I don’t remember when I first read this book but I will never forget the descriptions of building their house from field stone or tapping maple trees in the Spring to make syrup. It sounded both fascinating and eminently doable. While philosophically and politically polar opposites of my wife and I — they were Depression era, vegetarian, communist wannabes who came from NYC in order to pursue their interest in not only living a self sufficient life, but in hosting a never ending stream of beatnik-ish visitors from the city. Irregardless of their ideological bent, they did exactly what they said they were going to do with nothing more than good intentions and their own bare hands. The details of how they did what they did stood out in stark contrast to the why they did what they did ramblings and by the end of their life they pulled up stakes in Vermont (their homestead was at the base of what had become one of the most popular ski mountains in New England) and started over in Maine. Inspirational and informative and worth every minute of it.
This is one of those books that gets used so often that it never winds up on a bookshelf. It’s always next to the bed, a chair, on the desk in the den and it’s spine is well broken. Tons of practical advice on everything from tools and maintenance to farm economy and animal husbandry. I learned how to plant an orchard and prune fruit trees, layout and cultivate gardens, construct animal shelters and determine soil quality. The language is dated and the financial stats completely out of synch with what the Fed hath wrought — “…if you buy a cow for $2.50 you can sell her milch for as much as 3 cents a gallon, realizing a profit over the years of $4!” but it is full of information that will never change. It also gives a steady stream of encouragement on how to profit financially from thrift as opposed to pure capitalism. This is one book worth having for anyone who wants to give independence a go.
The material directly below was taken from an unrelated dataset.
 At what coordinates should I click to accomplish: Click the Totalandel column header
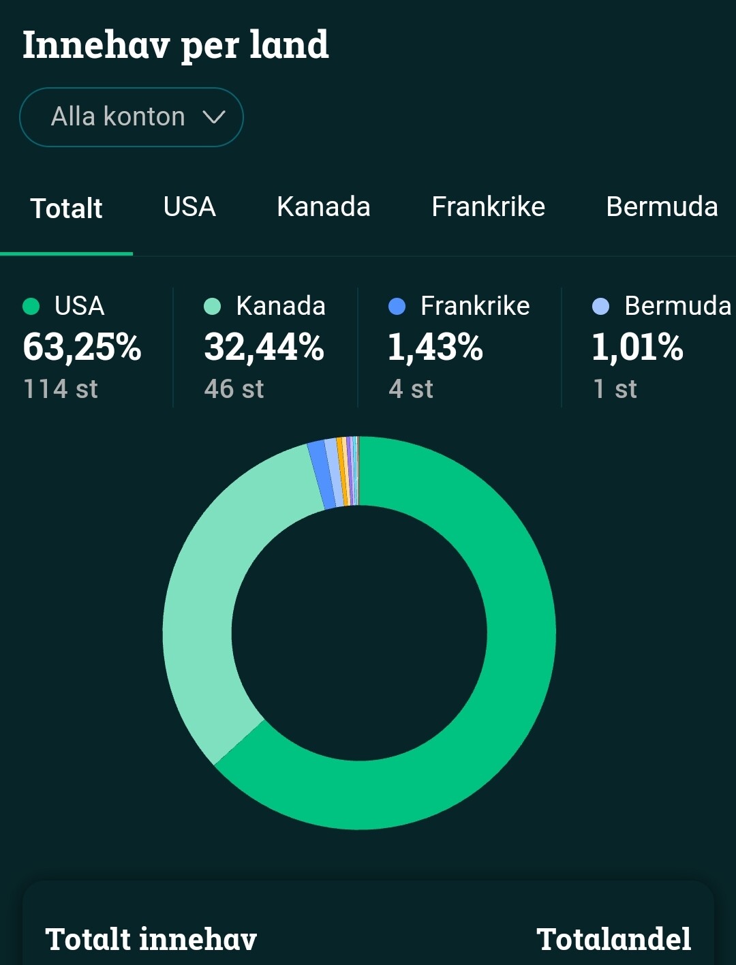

This book is a series of collected essays by the poet laureate of rural America. Berry has served as the voice of the vanishing family farmer and has articulated as clearly and as starkly as a biblical prophet the costs associated with losing our connection to the production of food and the land. I cannot praise his work enough, his use of the language, his clarity of vision, his righteous, yet reserved anger at the deliberate campaign by our political establishment to dismantle independent families and communities in order to build their consumer driven world of the future. It reads like his poetry but it is far more than a collection of trifles — it is a loaded gun, cocked and ready to go off.